* **Records shown**:
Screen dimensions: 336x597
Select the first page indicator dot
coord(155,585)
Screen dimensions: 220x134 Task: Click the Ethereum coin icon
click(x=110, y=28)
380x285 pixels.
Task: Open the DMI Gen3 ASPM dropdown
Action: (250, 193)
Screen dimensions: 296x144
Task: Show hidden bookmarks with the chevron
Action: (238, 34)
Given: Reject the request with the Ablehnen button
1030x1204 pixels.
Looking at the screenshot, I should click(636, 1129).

==

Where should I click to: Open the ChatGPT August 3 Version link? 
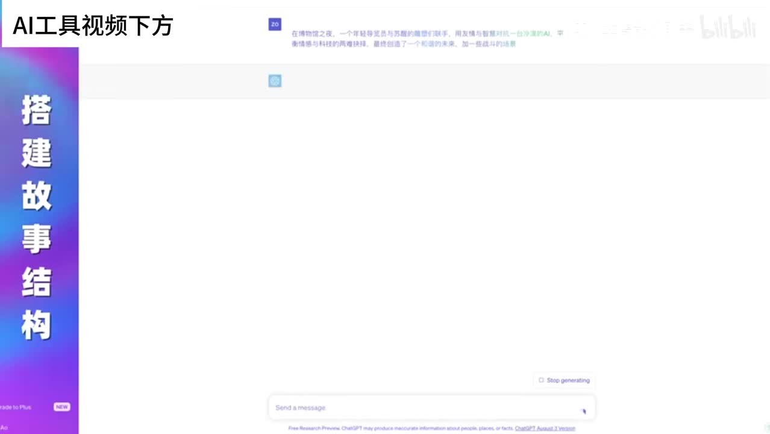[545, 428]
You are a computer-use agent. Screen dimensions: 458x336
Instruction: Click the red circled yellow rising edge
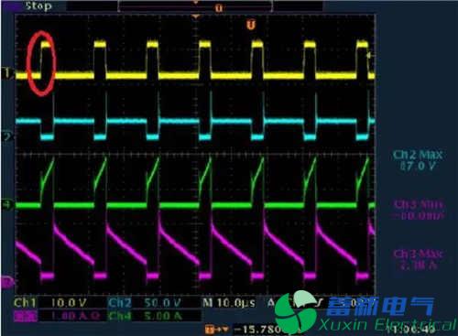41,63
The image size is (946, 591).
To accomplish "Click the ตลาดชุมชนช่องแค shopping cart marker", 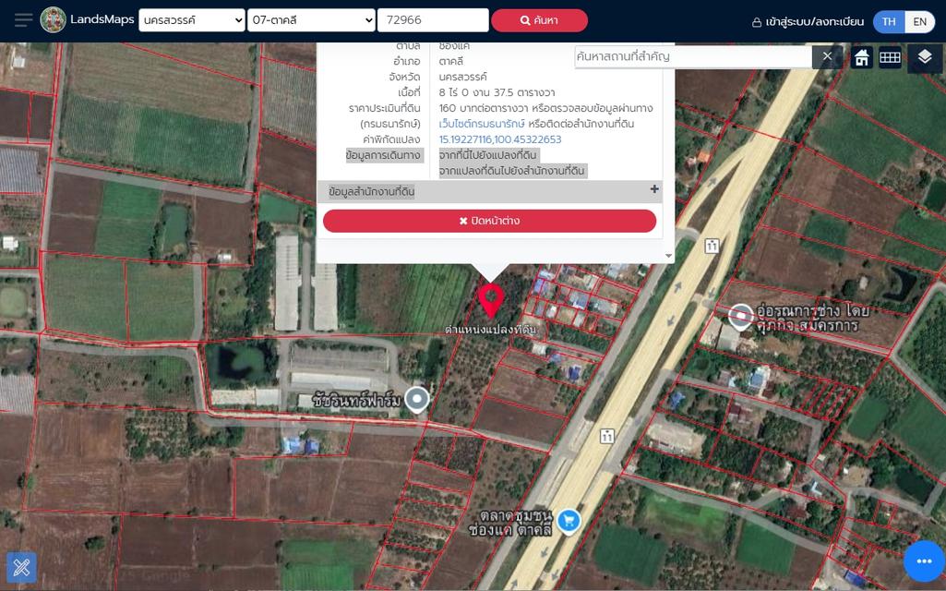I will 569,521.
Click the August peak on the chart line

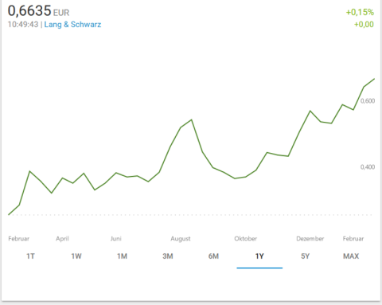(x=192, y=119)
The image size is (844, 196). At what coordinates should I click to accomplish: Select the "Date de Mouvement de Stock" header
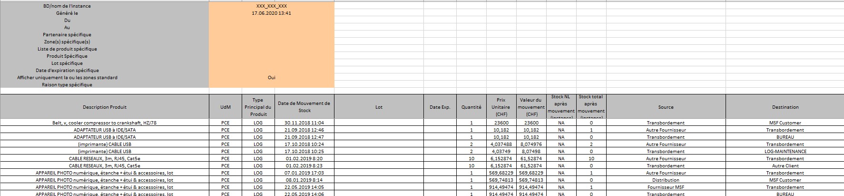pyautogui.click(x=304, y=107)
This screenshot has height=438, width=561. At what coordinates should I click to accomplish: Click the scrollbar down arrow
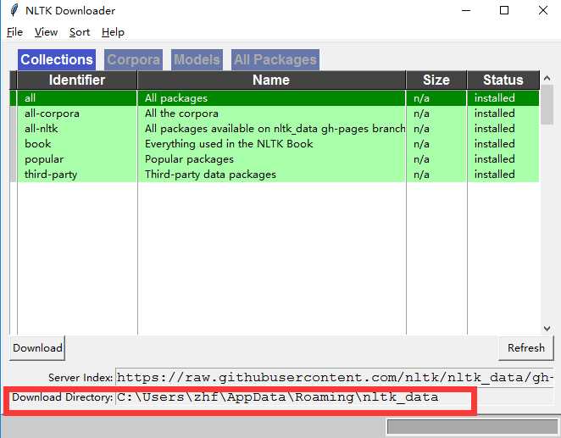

* **Try it**: Pictures in the entries do not go into the copy. Print only the lines starting at the one containing "Click the August peak on the chart line" and ending at the one containing "This screenshot has", exactly as they appear.

* **Task solution**:
Click the August peak on the chart line

(x=192, y=119)
The image size is (844, 196). At what coordinates should I click to accomplish: Select the "Date de Mouvement de Stock" header
pyautogui.click(x=304, y=107)
This screenshot has height=438, width=561. At what coordinates should I click to accomplish: Click the scrollbar down arrow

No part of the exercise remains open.